Widely known as The Lions, they were named by John Hamilton Gray, a Father of Confederation who later served on the Supreme Court of British Columbia. Stalks of wheat ripening on a family farm outside of Regina, Saskatchewan, symbolize the Prairies and one of Canada’s most valuable crop exports.

Next in the geography lesson is a forest stand on the bank of the Kipawa River, in Parc National d’Opémican, Quebec, signifying the central Canadian Shield, covering 4.8 million sq. km., roughly half the total land area of Canada, stretching from northern Alberta to Newfoundland and Labrador and from central Ontario to the Northwest Territories and Nunavut.

Reaching the Atlantic Ocean we see the rocky coast of Cape Bonavista in Canada’s eastern-most province of Newfoundland and Labrador. The nearby town of Bonavista, was established in the late 1500s, is one of the earliest European communities in North America and was a possible landing site of John Cabot, who sailed to North America in 1497.

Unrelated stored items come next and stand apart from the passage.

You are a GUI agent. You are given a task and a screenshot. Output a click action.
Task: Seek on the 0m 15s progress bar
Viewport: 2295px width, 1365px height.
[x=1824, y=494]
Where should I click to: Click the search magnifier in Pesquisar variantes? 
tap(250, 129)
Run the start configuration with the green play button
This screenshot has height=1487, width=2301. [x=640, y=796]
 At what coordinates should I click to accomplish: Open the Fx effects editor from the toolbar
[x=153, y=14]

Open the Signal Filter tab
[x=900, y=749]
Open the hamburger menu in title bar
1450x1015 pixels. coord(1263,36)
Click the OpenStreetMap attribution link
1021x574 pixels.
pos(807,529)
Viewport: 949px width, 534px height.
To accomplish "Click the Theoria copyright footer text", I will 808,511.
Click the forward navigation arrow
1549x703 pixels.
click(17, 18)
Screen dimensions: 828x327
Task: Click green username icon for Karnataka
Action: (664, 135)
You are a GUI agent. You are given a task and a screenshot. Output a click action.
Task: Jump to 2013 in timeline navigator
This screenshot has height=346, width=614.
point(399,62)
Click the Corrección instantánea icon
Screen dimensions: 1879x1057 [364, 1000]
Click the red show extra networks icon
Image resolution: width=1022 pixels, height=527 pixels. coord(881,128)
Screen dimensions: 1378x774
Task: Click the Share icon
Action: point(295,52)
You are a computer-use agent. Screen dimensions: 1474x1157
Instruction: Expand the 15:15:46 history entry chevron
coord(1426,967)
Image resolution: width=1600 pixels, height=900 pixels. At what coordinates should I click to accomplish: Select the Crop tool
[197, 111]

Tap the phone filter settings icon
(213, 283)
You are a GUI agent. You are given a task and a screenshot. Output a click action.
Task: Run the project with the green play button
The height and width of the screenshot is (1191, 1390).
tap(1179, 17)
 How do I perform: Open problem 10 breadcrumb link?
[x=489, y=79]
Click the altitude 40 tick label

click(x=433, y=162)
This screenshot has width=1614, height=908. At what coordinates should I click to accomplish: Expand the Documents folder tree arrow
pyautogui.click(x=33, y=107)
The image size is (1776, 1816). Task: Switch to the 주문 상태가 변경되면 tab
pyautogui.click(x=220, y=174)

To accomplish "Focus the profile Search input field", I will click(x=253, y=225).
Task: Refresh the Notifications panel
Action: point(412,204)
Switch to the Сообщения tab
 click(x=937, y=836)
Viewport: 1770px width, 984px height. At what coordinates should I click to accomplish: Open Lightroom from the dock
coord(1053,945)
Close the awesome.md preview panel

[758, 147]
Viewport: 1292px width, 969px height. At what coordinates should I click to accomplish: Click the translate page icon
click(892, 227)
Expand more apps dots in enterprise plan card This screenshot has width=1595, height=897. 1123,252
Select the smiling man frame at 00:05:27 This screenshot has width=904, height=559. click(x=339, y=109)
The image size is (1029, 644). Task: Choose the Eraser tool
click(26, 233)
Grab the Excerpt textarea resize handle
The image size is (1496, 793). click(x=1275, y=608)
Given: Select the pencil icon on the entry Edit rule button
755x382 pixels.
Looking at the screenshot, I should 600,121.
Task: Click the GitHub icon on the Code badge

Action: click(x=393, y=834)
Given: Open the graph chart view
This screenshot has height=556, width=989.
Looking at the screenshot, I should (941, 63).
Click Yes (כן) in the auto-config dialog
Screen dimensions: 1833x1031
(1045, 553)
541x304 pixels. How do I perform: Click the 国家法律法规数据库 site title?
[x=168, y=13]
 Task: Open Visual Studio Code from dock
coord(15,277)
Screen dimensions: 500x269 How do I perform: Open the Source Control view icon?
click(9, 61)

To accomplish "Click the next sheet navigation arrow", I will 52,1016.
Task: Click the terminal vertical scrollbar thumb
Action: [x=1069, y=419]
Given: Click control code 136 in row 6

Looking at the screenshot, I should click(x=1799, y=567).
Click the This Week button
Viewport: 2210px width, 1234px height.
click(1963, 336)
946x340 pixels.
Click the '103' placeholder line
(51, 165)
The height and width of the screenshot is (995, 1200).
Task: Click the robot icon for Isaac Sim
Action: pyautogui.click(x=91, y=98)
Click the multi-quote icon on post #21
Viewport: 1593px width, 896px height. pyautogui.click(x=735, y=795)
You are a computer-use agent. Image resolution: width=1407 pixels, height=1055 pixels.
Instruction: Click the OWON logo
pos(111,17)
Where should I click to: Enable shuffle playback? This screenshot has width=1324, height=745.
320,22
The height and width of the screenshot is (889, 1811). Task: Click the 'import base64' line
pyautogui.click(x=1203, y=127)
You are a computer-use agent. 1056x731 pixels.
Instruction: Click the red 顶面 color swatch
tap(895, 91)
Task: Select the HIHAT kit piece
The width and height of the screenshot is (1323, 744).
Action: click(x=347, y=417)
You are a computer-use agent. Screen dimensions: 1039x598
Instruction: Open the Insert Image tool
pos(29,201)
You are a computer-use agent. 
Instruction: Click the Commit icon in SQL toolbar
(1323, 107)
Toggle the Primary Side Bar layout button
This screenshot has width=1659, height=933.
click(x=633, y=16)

How much more of Canada appears on this new bill…well, quite a bit. Canada 1867 – 2017 is emblazoned against a background of the northern lights dancing above Canada’s largest national park, Wood Buffalo, which is one of the largest national parks in the world.

Not done yet, as our various elements of our culture fit the bill as well, including the Assomption Sash – a pattern is based on the distinctive sash (also known as the arrow sash), which was such an important cultural symbol of the Métis people and to French-Canadian culture. It is across the face top of the bill and in the clear polymer section we see the Owl’s Bouquet, a stone-cut and stencil print by acclaimed Inuit artist Kenojuak Ashevak (1927-2013). Ashevak is perhaps the best known Inuit artist, whose work helped to introduce Inuit art to the world.

The Provinces and Territories are also represented by thirteen maple leaves, linked by their stems, based on the maple leaves found in Canada’s coat of arms. More? Yes – the national flag of Canada is featured in the large window.

The word “Canada” is included twice so that it can be read from both the front and back of the note. Canada’s Coat of Arms – the coat of arms is an official symbol of Canada, representing the authority of the state and designed to inspire love of country, says the Bank of Canada.

My thanks to the Bank for analyzing the design.

As I said, I am most impressed by the new official $10 bill and will be looking forward to being able to examine it personally in a few weeks.